*Your instructions*:
Reproduce only what runs from the line containing "Screen dimensions: 1041x624" to the line containing "Click the green Grammarly icon in the textbox" in the records below, inclusive. Keep it exact, and keep the pictures out.
========================================================================
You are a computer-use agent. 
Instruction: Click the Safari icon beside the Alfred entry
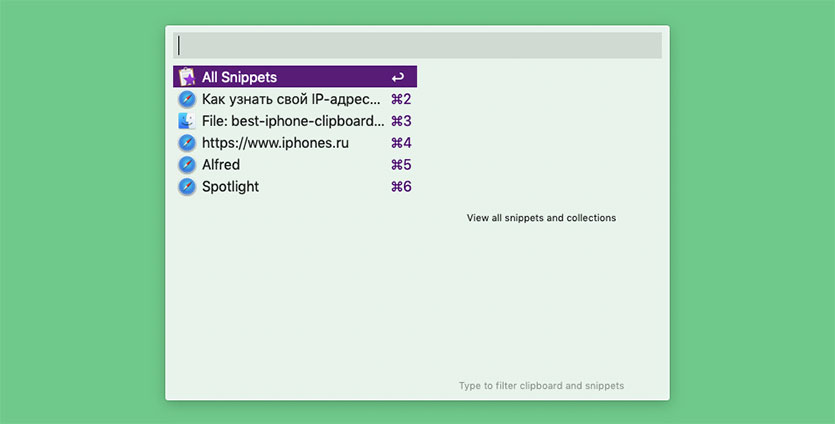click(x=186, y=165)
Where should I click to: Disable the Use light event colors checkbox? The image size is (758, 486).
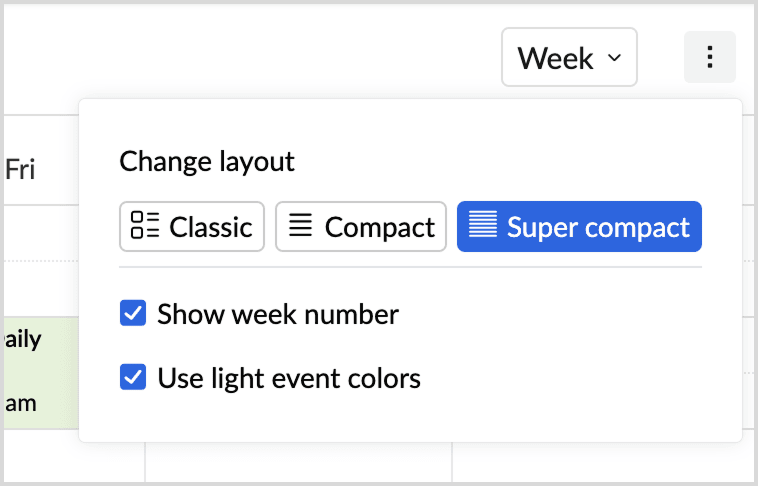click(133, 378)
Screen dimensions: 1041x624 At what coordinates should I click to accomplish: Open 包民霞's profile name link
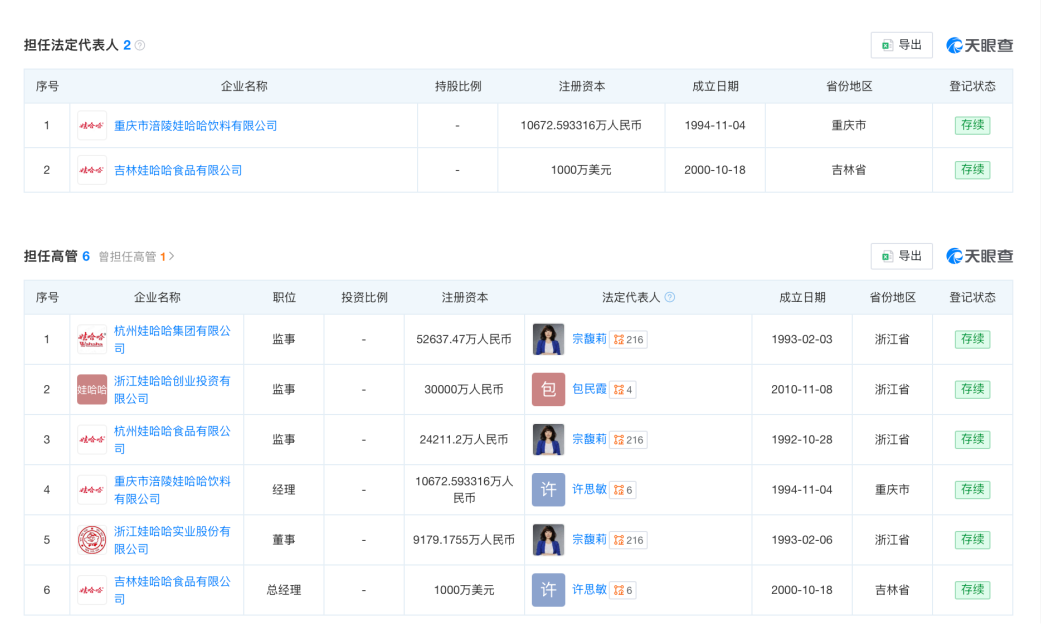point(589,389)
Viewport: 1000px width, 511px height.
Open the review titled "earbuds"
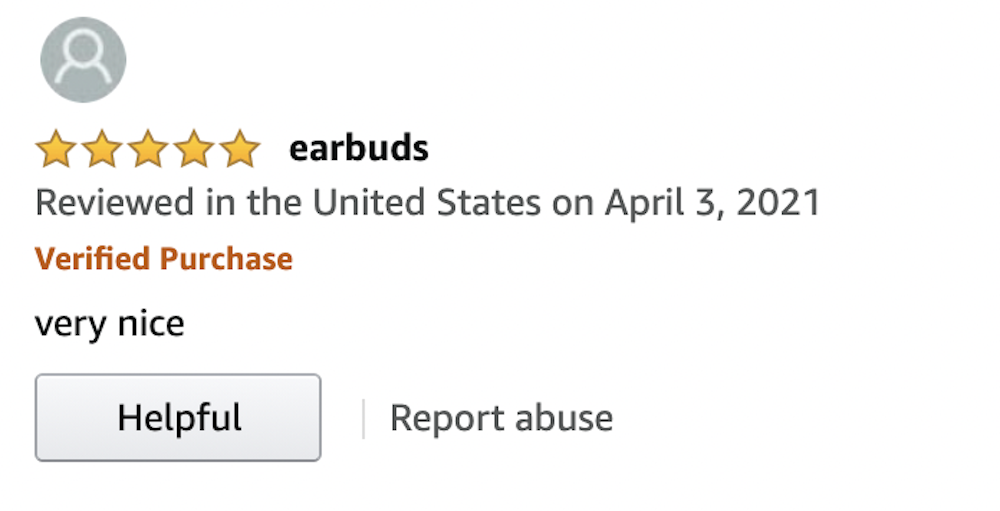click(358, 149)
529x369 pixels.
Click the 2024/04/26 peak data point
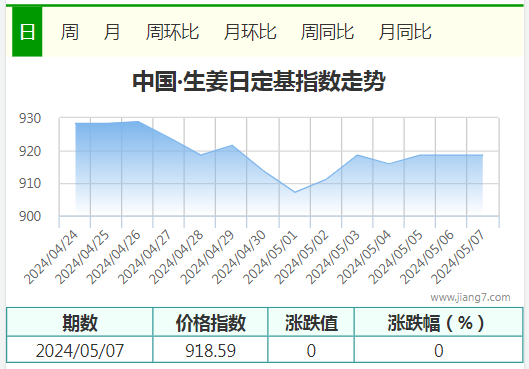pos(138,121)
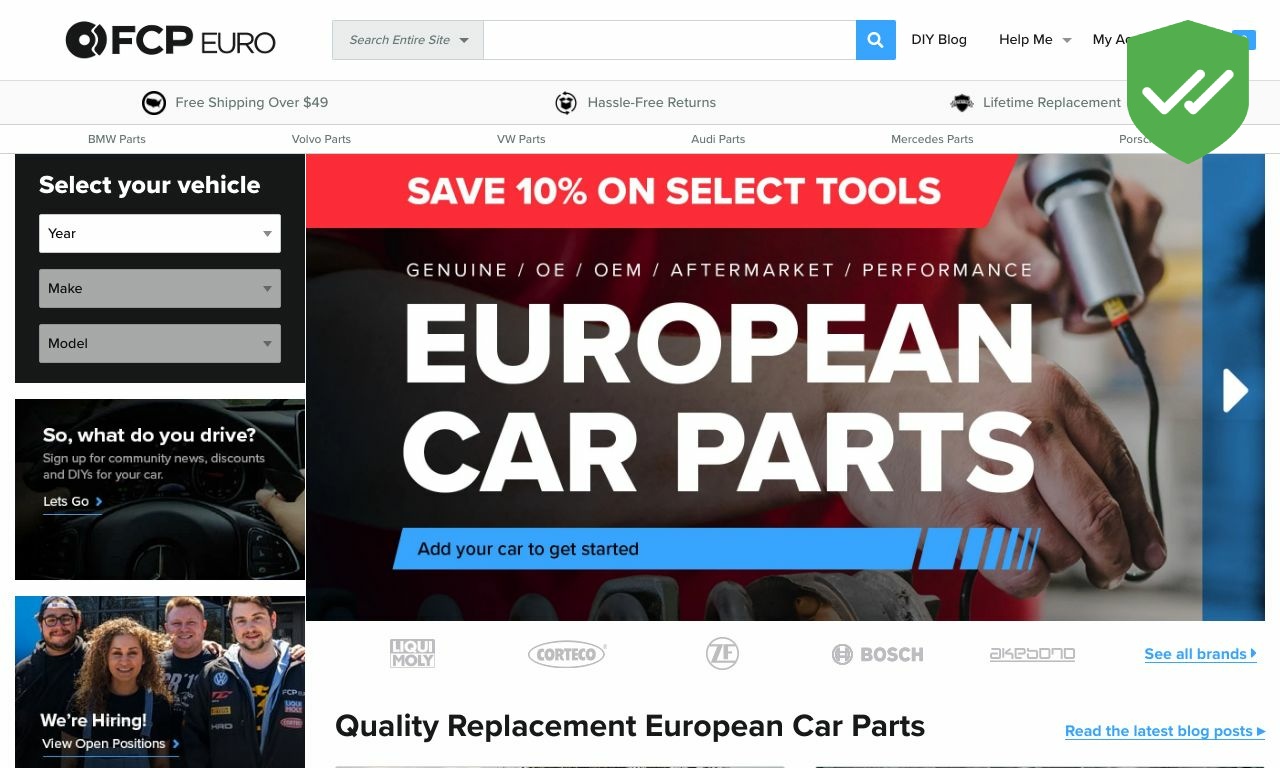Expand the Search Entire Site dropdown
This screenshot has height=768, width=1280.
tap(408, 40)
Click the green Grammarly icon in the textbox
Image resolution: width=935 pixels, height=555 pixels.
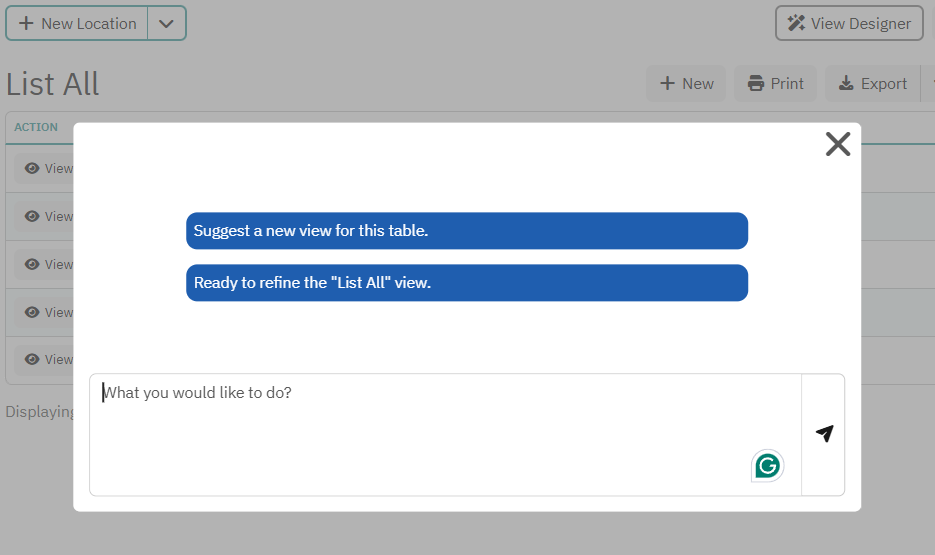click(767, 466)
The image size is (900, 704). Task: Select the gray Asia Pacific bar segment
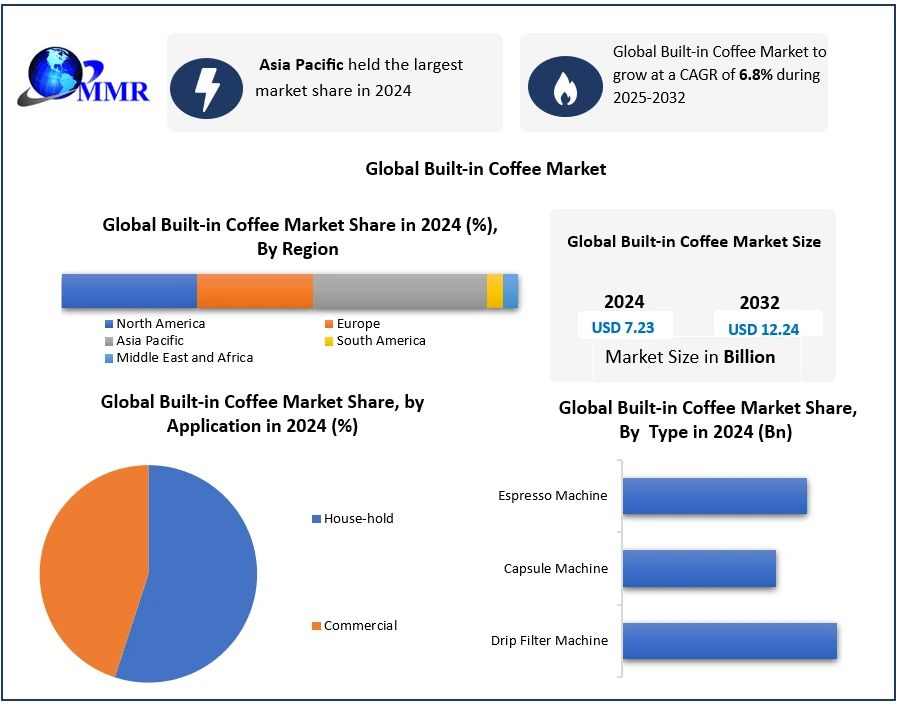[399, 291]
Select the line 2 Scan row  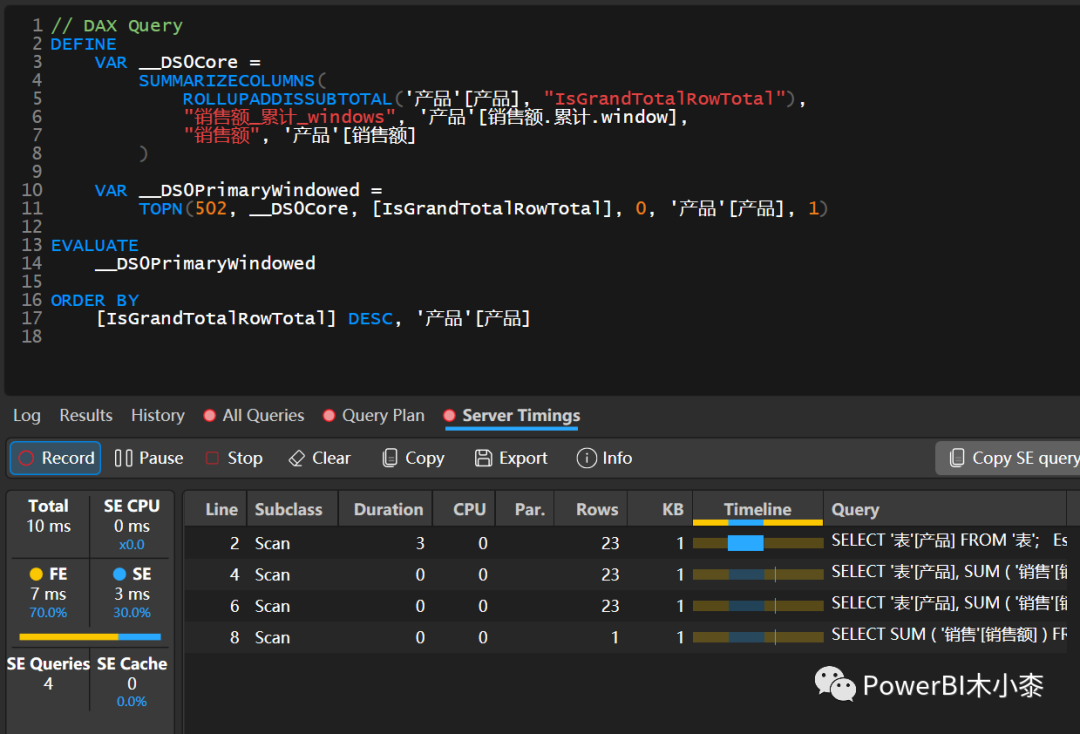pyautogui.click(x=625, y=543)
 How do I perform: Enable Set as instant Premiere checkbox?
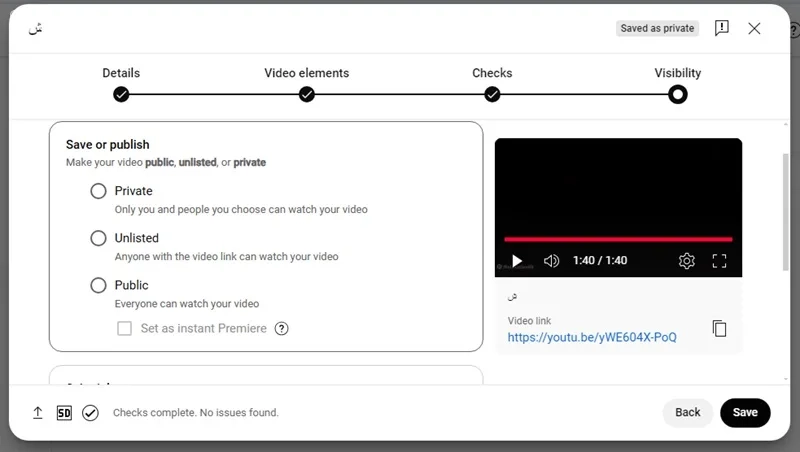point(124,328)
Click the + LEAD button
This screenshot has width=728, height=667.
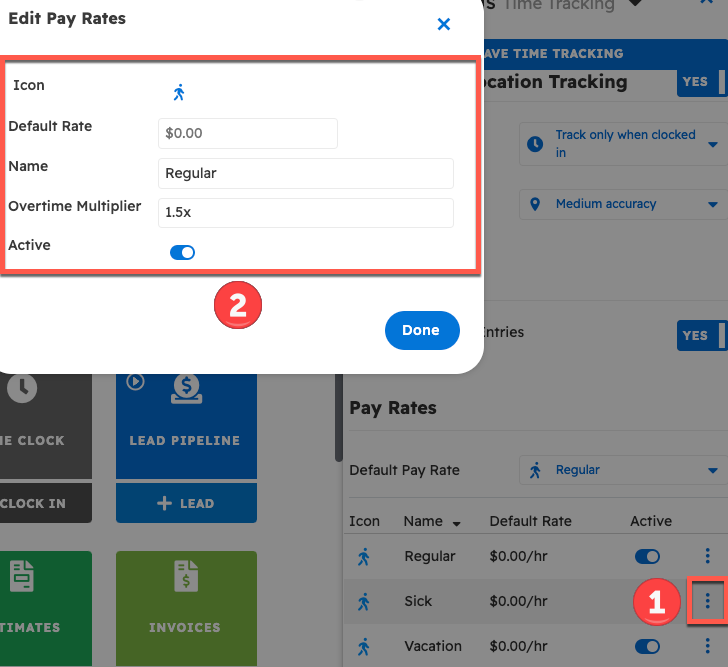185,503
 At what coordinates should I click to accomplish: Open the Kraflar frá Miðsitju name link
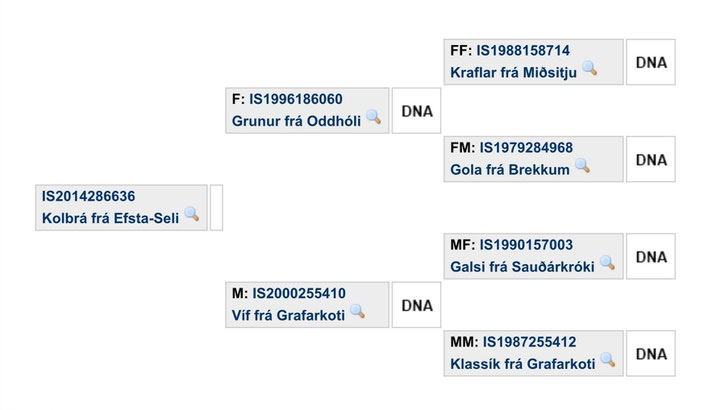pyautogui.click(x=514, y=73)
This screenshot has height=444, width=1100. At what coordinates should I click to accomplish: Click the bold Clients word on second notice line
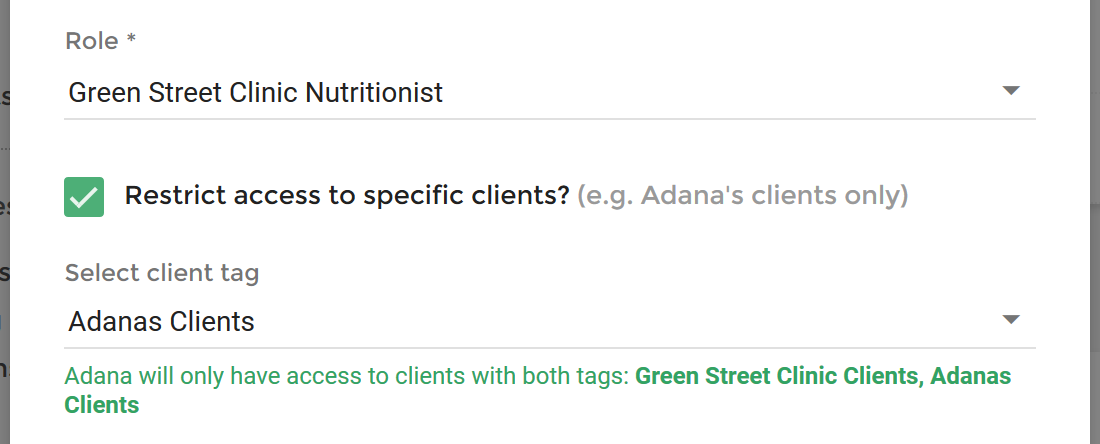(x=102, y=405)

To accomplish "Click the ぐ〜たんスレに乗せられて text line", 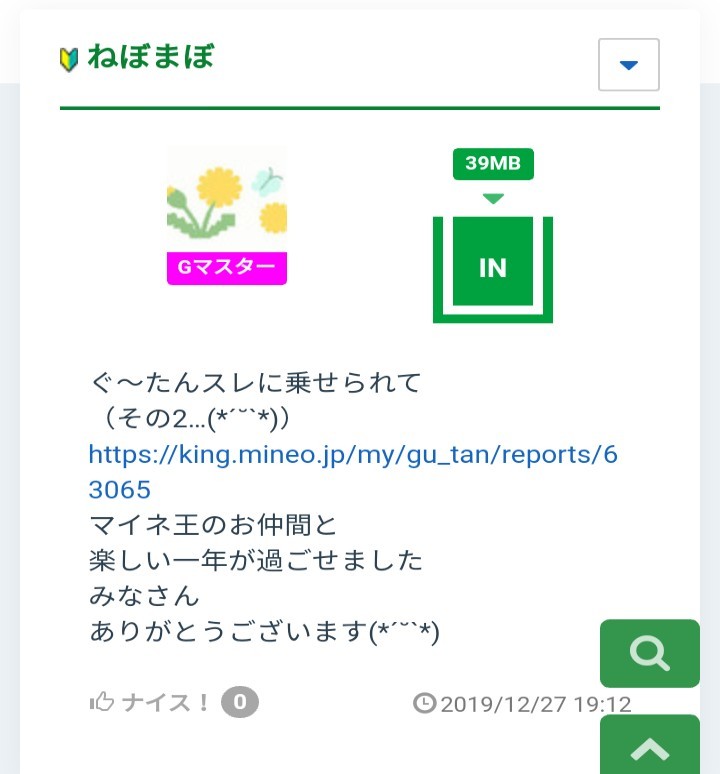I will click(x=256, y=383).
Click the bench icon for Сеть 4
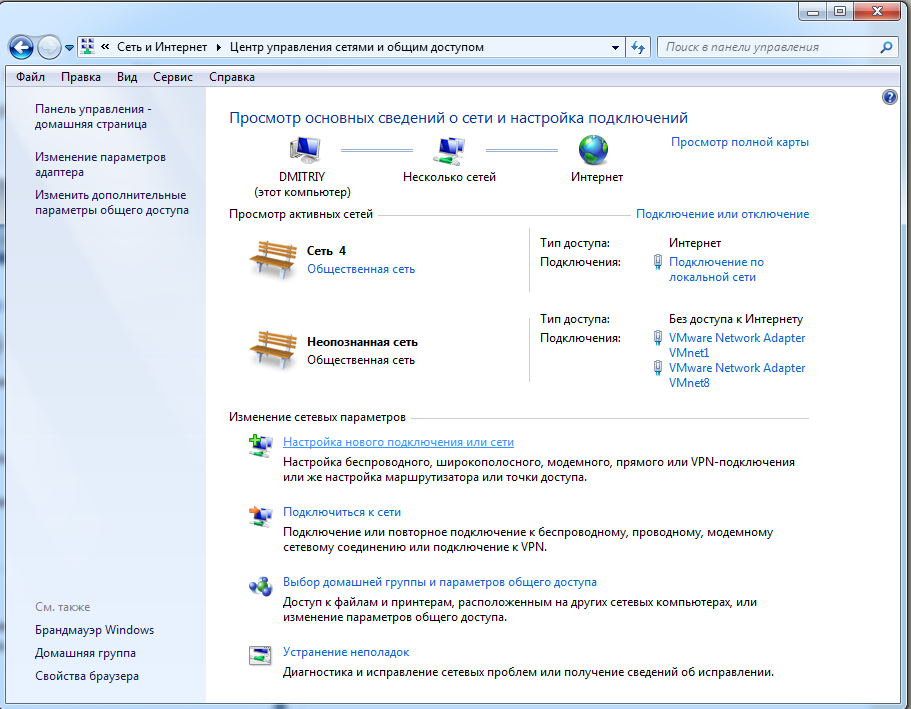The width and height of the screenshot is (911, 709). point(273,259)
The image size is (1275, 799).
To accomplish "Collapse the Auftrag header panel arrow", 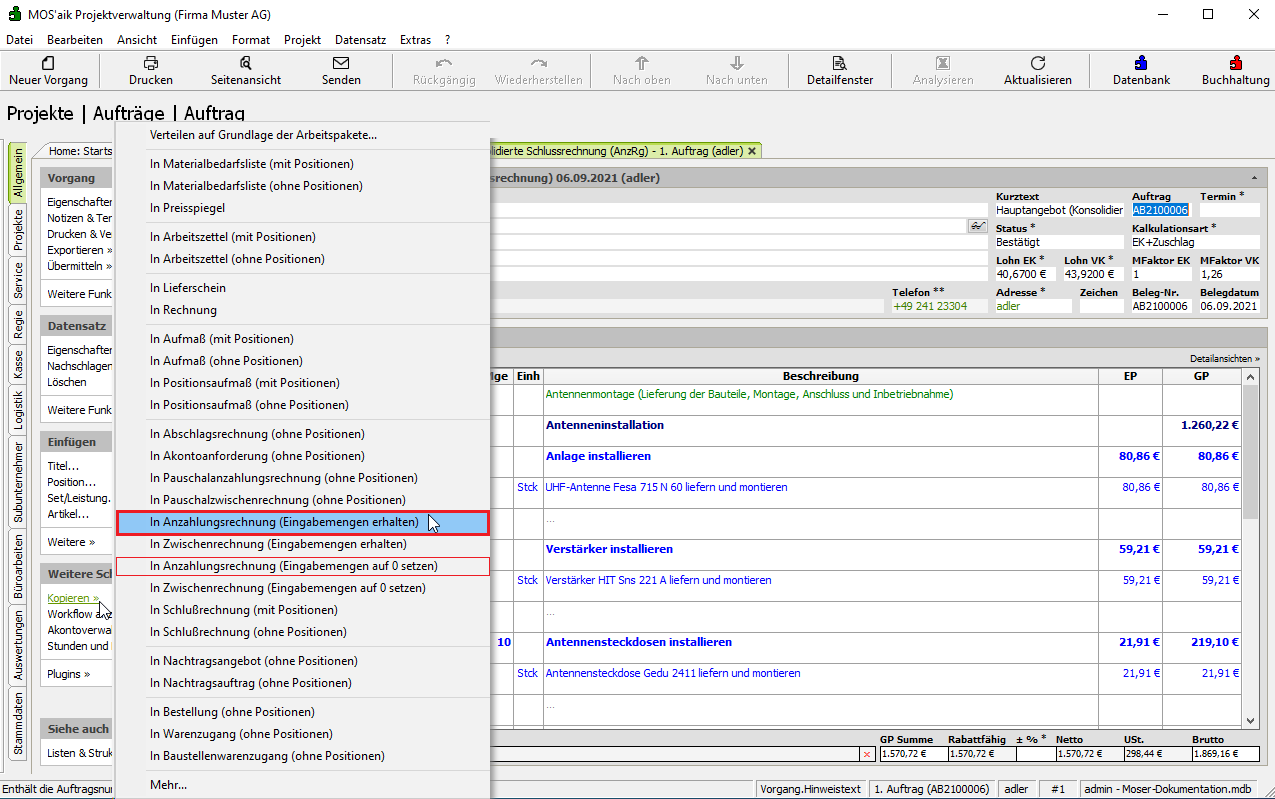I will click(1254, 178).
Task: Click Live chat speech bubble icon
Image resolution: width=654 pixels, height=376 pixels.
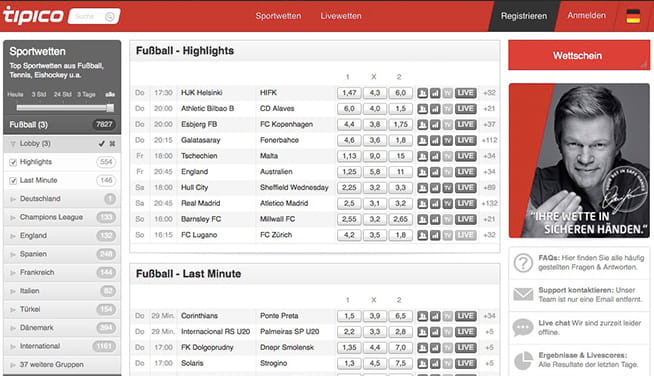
========================================================================
*Result for this exercise*:
Screen dimensions: 1041x624 At what coordinates should I click to accomplish: Open 包民霞's profile name link
point(589,389)
Viewport: 1000px width, 511px height.
Open the review titled "earbuds"
click(358, 149)
529x369 pixels.
Click the 2024/04/26 peak data point
pos(138,121)
Expand the Search Entire Site dropdown
This screenshot has height=768, width=1280.
tap(408, 40)
Click the green Grammarly icon in the textbox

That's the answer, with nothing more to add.